→ Selection:
B) Cold Outreach (tight ask)

Hi [Name], your post on [topic] caught our eye. I co‑lead Hack for LA’s DS CoP (non‑profit civic tech). Could we host you for a 30‑min practical talk on [topic → civic angle] for ~30–60 volunteers? We’ll manage everything (Zoom, Q&A, comms) and share attendee questions in advance. Two options: [date/time] or [date/time].

C) Meetup Speaker Follow‑up

Loved your [Meetup/Event] talk on [topic]. Would you be up for a condensed, community‑focused version for Hack for LA’s DS team? We emphasize applied impact (public services, equity, LA open data). Low‑lift: 25–30 min + Q&A, friendly crowd, optional recording. Happy to send our one‑pager.

→ Records provided:
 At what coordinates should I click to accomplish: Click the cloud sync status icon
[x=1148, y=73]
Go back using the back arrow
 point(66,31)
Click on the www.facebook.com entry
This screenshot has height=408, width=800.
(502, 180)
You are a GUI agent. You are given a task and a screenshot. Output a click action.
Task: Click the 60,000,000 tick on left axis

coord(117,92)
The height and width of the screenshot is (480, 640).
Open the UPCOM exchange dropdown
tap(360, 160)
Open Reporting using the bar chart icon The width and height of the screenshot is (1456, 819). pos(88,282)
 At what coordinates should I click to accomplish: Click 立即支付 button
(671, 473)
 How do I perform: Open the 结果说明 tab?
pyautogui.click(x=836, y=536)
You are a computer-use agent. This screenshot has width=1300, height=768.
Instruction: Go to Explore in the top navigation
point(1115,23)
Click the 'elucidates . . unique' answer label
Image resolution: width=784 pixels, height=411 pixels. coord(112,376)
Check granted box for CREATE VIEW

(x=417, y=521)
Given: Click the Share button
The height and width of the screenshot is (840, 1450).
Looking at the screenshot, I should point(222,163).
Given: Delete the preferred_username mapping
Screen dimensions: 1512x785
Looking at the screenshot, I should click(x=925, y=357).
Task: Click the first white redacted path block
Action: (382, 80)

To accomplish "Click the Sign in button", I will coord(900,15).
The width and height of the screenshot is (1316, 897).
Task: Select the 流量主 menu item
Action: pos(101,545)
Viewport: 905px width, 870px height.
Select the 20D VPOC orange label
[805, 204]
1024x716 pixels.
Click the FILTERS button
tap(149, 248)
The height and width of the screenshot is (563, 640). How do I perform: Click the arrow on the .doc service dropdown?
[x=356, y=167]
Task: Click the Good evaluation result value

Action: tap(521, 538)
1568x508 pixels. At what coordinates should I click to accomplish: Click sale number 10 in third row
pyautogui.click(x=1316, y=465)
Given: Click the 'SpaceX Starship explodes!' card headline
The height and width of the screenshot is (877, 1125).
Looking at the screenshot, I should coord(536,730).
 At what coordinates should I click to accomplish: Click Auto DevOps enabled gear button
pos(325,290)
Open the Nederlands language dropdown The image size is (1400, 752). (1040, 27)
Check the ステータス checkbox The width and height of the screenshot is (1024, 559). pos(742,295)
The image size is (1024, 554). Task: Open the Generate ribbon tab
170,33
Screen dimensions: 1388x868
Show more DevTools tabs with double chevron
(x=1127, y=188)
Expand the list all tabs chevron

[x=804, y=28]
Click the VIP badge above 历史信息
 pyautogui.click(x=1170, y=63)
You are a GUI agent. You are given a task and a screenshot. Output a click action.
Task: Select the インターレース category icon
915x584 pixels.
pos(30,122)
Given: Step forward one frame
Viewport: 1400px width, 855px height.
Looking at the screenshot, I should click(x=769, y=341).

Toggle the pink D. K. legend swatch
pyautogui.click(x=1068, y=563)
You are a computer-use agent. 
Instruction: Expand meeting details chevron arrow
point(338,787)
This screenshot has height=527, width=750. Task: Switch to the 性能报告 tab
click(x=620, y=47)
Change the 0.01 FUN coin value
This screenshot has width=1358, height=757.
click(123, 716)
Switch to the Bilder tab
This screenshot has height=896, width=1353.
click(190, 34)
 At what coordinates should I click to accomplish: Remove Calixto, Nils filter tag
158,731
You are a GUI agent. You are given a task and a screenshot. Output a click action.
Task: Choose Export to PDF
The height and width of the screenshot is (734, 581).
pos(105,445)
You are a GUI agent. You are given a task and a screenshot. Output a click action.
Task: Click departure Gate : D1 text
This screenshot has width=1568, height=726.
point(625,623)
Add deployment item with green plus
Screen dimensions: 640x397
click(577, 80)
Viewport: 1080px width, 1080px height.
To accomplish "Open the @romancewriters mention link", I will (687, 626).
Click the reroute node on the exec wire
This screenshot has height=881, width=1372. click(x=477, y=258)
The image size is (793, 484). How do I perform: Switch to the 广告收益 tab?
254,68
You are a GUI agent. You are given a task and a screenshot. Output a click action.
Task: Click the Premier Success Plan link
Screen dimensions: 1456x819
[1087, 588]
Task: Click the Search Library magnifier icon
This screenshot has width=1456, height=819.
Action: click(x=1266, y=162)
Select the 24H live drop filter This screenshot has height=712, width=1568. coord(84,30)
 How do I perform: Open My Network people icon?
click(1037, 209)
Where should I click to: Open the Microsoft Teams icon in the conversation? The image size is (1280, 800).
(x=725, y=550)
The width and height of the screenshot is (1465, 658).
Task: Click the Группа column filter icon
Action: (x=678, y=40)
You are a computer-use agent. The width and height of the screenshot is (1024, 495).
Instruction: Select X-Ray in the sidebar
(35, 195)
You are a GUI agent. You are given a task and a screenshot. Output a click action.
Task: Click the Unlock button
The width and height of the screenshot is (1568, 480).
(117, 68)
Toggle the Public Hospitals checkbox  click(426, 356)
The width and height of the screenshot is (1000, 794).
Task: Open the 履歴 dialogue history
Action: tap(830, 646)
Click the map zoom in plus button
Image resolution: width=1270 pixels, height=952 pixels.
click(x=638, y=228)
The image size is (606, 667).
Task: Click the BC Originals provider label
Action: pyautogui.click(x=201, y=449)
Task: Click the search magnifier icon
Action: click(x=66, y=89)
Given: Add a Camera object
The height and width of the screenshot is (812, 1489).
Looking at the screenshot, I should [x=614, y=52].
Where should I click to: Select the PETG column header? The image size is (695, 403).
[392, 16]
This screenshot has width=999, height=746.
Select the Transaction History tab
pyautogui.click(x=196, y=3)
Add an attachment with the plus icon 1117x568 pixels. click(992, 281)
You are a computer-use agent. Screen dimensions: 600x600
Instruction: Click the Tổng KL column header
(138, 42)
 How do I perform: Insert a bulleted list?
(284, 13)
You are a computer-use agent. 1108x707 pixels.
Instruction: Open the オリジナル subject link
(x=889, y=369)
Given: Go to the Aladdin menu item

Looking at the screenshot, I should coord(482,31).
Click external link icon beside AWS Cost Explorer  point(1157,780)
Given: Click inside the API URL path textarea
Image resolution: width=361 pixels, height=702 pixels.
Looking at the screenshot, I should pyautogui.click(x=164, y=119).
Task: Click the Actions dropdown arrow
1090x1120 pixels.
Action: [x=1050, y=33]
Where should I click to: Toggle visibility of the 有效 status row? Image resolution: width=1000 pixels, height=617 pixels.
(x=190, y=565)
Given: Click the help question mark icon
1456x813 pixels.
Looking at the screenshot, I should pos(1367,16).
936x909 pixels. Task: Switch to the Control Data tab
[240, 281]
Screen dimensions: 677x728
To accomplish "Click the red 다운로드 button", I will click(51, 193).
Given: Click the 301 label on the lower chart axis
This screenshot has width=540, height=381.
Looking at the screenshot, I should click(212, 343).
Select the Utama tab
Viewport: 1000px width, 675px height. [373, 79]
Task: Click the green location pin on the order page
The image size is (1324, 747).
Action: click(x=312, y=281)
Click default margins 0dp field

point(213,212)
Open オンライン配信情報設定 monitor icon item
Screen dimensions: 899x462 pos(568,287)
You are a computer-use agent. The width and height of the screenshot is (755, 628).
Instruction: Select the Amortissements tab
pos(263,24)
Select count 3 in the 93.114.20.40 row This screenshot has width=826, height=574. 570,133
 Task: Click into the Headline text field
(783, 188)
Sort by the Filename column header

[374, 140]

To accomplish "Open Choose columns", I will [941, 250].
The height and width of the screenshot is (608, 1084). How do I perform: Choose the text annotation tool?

→ Your objective:
From the speaker outreach text above, copy word for word the passage that begins with "B) Cold Outreach" and stops after "[date/time] or [date/time].".

→ Reply to the task:
B) Cold Outreach (tight ask)

Hi [Name], your post on [topic] caught our eye. I co‑lead Hack for LA’s DS CoP (non‑profit civic tech). Could we host you for a 30‑min practical talk on [topic → civic angle] for ~30–60 volunteers? We’ll manage everything (Zoom, Q&A, comms) and share attendee questions in advance. Two options: [date/time] or [date/time].